Die Ausbildungswege der Töchter unterscheiden sich stark von denen der Mütter und strukturieren im Wesentlichen deren Alltag und ihre nächste Zukunft.

„Hm, ok, also, kannst du mir erzählen wie dein Alltag jetzt so aussieht?

Uff, (lacht), also eigentlich bin ich die meiste Zeit in der Uni, sitz in der Bibliothek, da ich jetzt zur Zeit, also dieses Semester hab ich vor einige größere Prüfungen abzulegen, und, wenn ich nicht in der Uni bin (Pause) entweder bin ich mit Freunden unterwegs draußen, oder ich bin bei meinen Tanten. Ich hab zwei Tanten hier, ja das, mach ich so eigentlich, entweder bin ich mit Freunden oder mit der Familie halt. Aber unter der Woche bin ich meistens auf der Uni.“ (Bahar, 23)

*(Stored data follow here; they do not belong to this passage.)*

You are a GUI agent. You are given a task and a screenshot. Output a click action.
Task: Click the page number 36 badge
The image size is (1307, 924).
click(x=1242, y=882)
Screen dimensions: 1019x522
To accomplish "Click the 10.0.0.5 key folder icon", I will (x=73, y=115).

„Wenn du mir jetzt einfach einmal deinen Alltag beschreiben würdest.

Also so wochentags und am Wochenende.

Also, nichts spaciges, nichts allzu aufregendes, ich bin also....Ja, ähm, mein Tag beginnt jetzt eigentlich schon recht früh, also für mich ziemlich früh so 10, 11 oder so bin ich schon an der Uni und bin eigentlich bis abends an der Uni.

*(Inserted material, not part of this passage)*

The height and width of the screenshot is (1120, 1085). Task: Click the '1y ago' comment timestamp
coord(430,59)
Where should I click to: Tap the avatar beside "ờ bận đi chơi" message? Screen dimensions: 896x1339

Also ich hab dazwischen schon Pausen wo ich halt weiß ich nicht Freunde treff, was essen geh oder lerne oder sonst irgendwas aber ich bin echt morgens bis abends mit Uni und UniKRAM und so was beschäftigt. [...] So ist mein Alltag, also nichts SPANNENDES echt, also echt morgens Uni bis abends und dann nach Hause gehen, vielleicht noch ein bisschen was machen und essen und ein bisschen unterhalten, dann irgendwann ins Bett und so läuft das eigentlich jeden Tag und Freitag, Samstag arbeiten.“ (Fulya, 24)

Mit nur einer Ausnahme haben alle der befragten jungen Frauen die Matura gemacht beziehungsweise streben diese an. Manche absolvieren bereits ein Studium, eine hat dieses schon abgeschlossen und ist somit die einzige, die bereits als Lehrerin berufstätig ist (vgl. Tabelle 2 im Anhang). Auffallend ist hier, dass die Wahl der Studienrichtung häufig nach pragmatischen Gründen getroffen wurde. Wirtschaftliche Studien werden von den Befragten und deren Eltern als zukunftssicherer beurteilt und aus diesem Grund gewählt.

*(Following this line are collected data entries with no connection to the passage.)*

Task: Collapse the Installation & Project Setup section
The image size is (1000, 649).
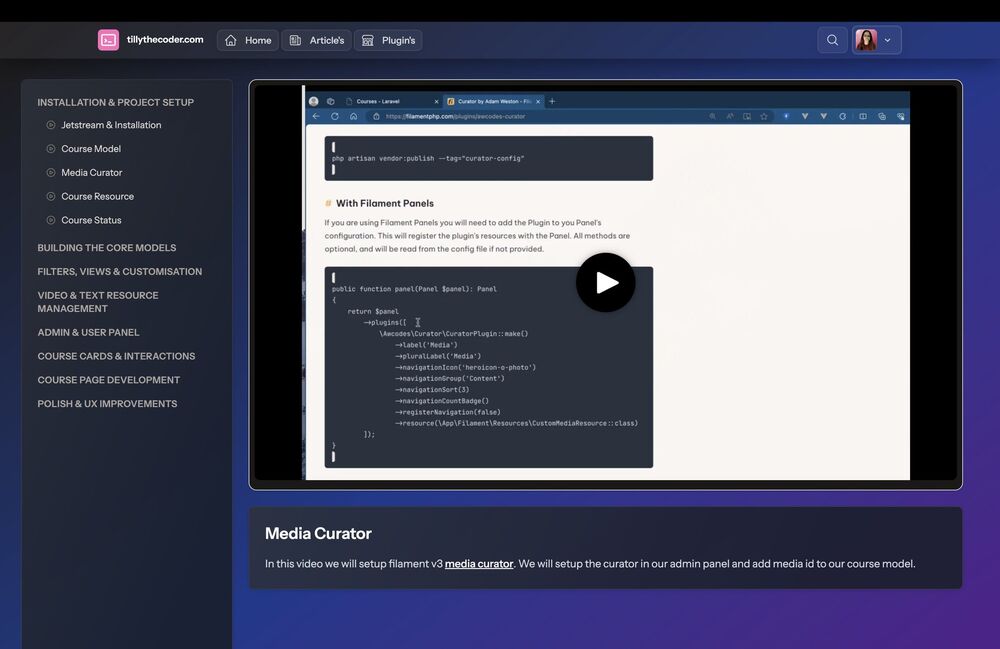Action: pos(116,102)
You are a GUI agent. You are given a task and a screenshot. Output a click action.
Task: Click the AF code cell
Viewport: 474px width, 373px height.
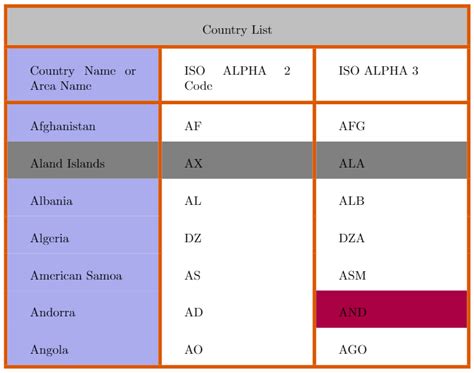237,123
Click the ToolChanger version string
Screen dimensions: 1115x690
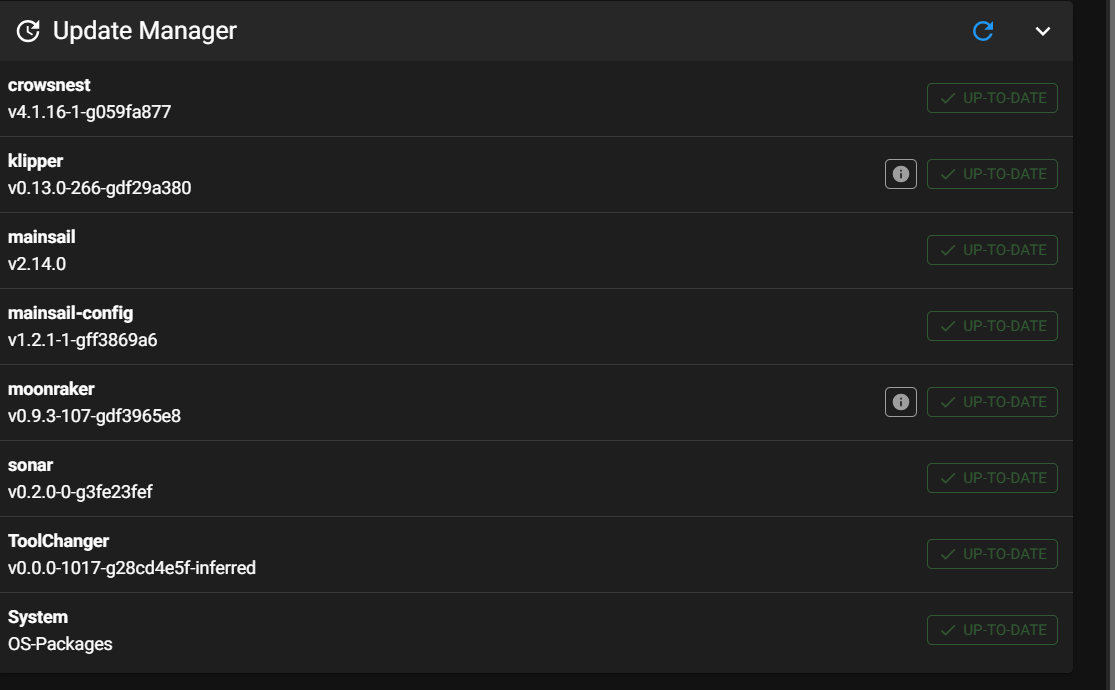coord(132,568)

„Und ja, diese Krise hab ich jetzt. Dass ich nicht wirklich weiß, wie ich dann ein Studium anfangen soll, das mich wirklich nur interessiert und dann wahrscheinlich Jobchancen gleich null sind oder ob ich wirklich was machen soll, was eher wirtschaftlicher ist und wo ich halt sicher sein kann, dass ich was krieg.“ (Kayra, 18)

Manche Befragte äußern in ihren Interviews die Angst, keinen Arbeitsplatz zu bekommen und sehen auch ihrer privaten Zukunft mit sehr viel Unsicherheit entgegen (vgl. Kapitel 5.6.5. Einstellungen zur Zukunft und 5.4. Entscheidungs- und Handlungsspielräume).